Task directions:
Copy every line of the data below word for word, leaving out the pictures.

(Stored items)
───

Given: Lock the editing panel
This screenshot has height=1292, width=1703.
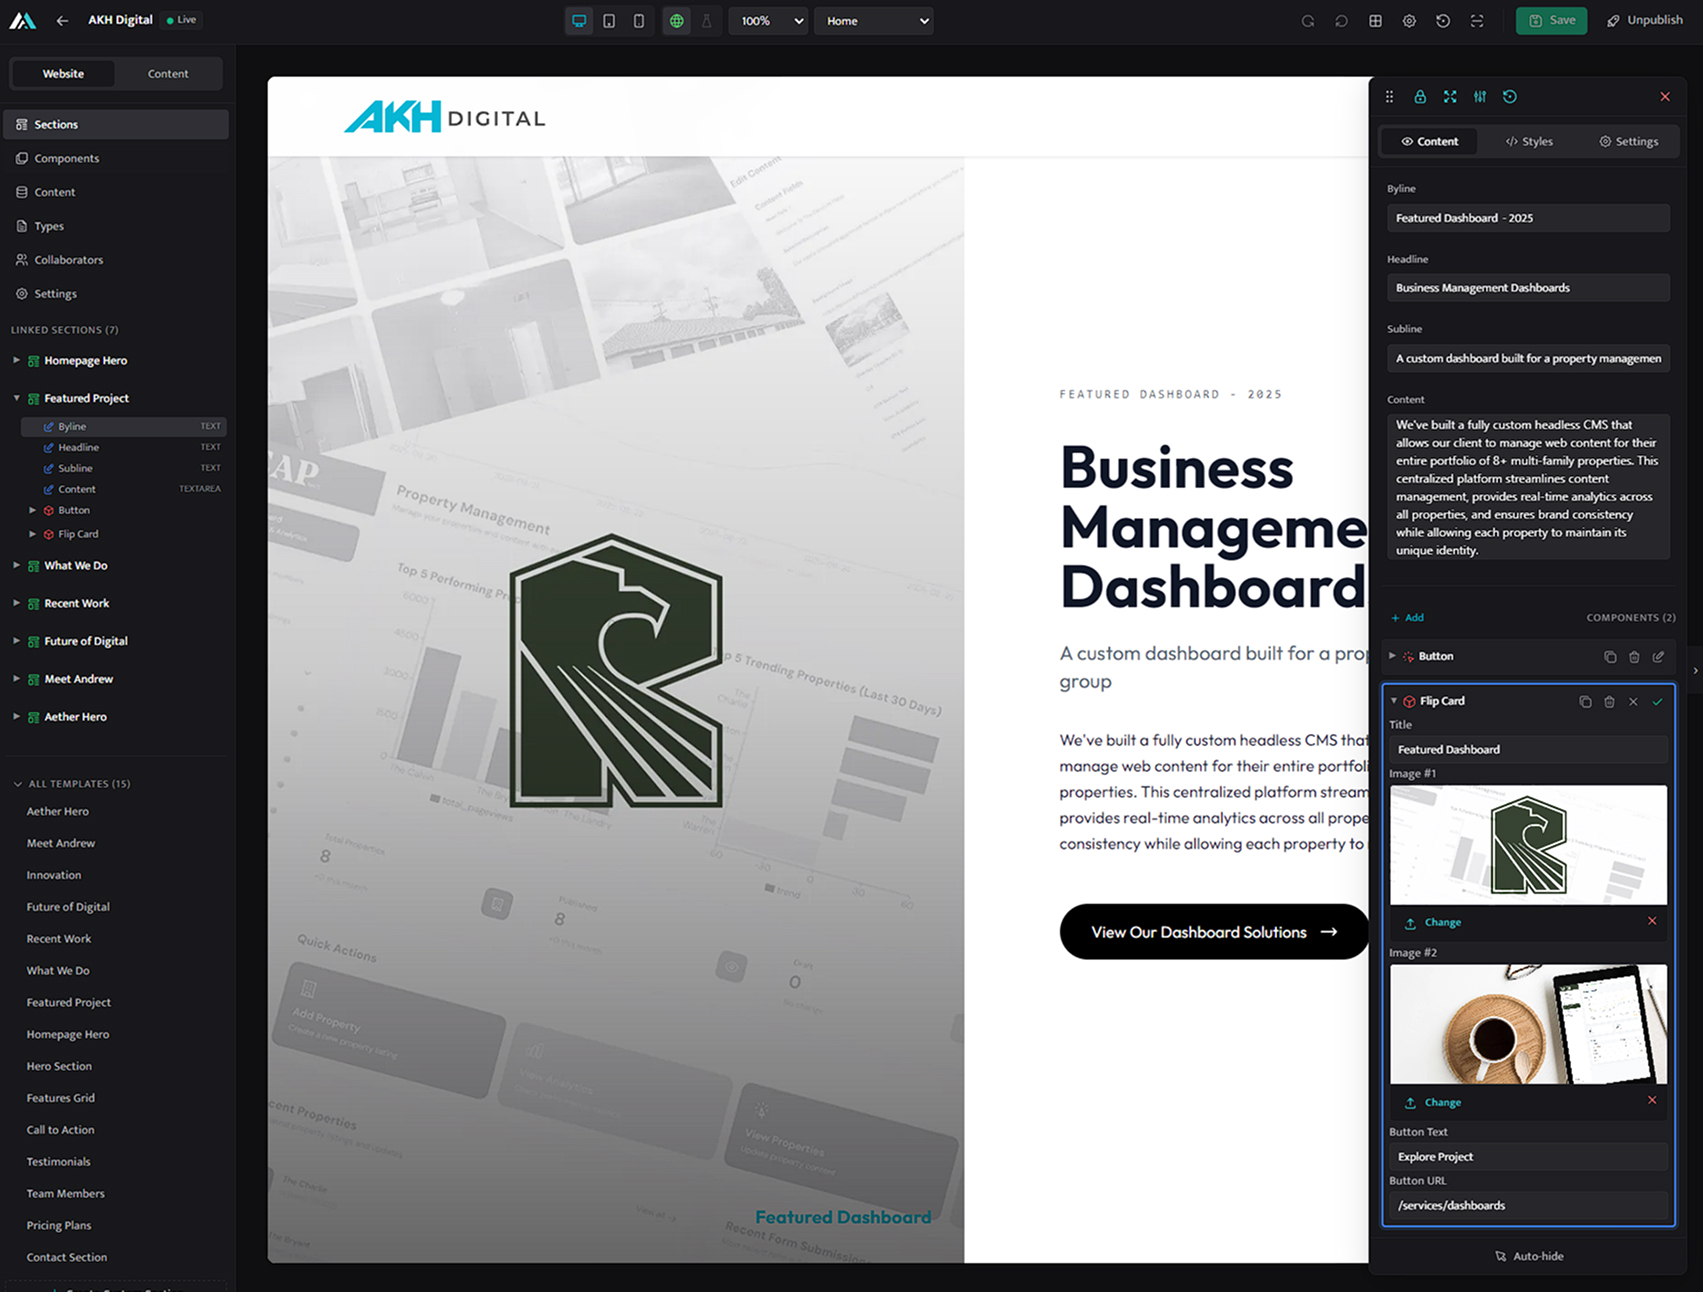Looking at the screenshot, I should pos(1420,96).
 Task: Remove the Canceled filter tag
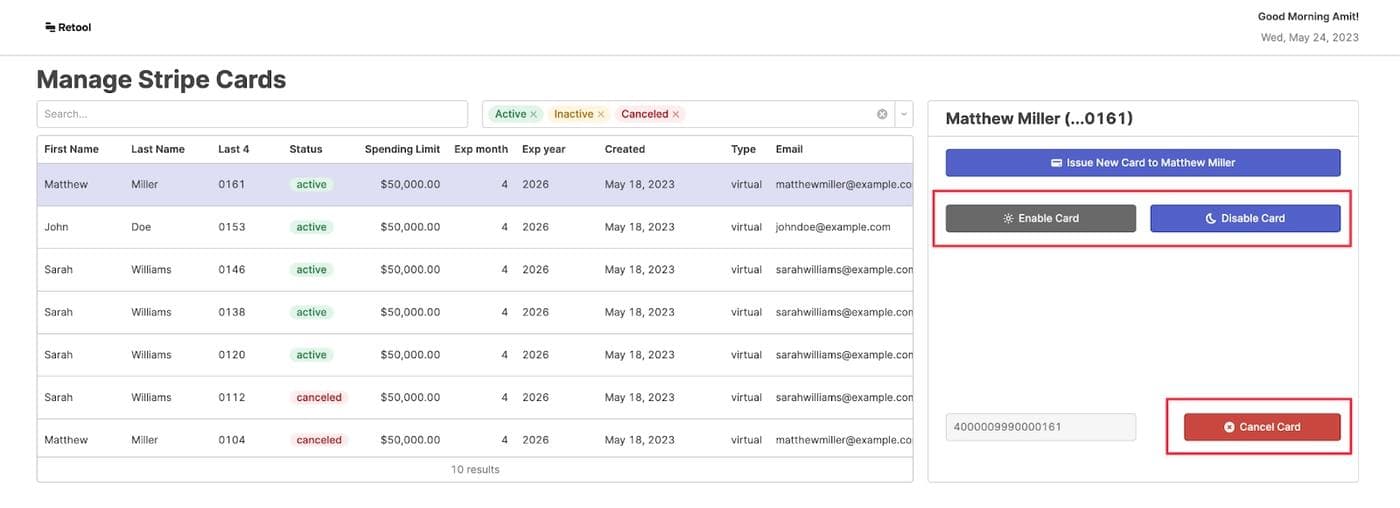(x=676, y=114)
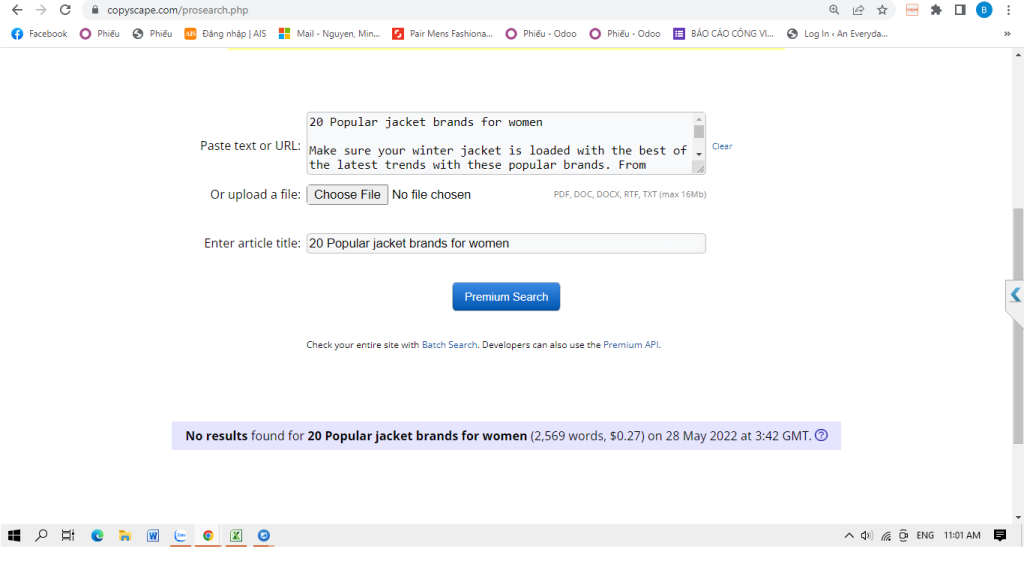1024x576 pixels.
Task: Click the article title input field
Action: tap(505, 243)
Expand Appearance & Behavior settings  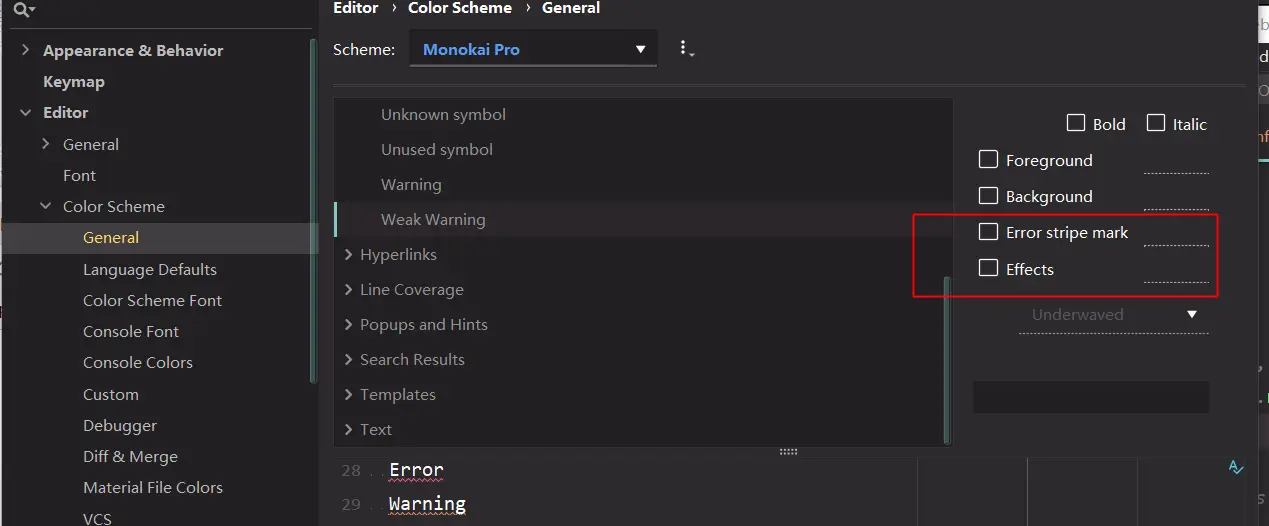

───

Reply:
Given: Lock the editing panel
This screenshot has height=1292, width=1703.
Looking at the screenshot, I should pos(1420,96).
 Task: Remove the Canceled filter tag
(x=676, y=114)
1024x576 pixels.
Task: Click the article title input field
Action: tap(505, 243)
Expand Appearance & Behavior settings  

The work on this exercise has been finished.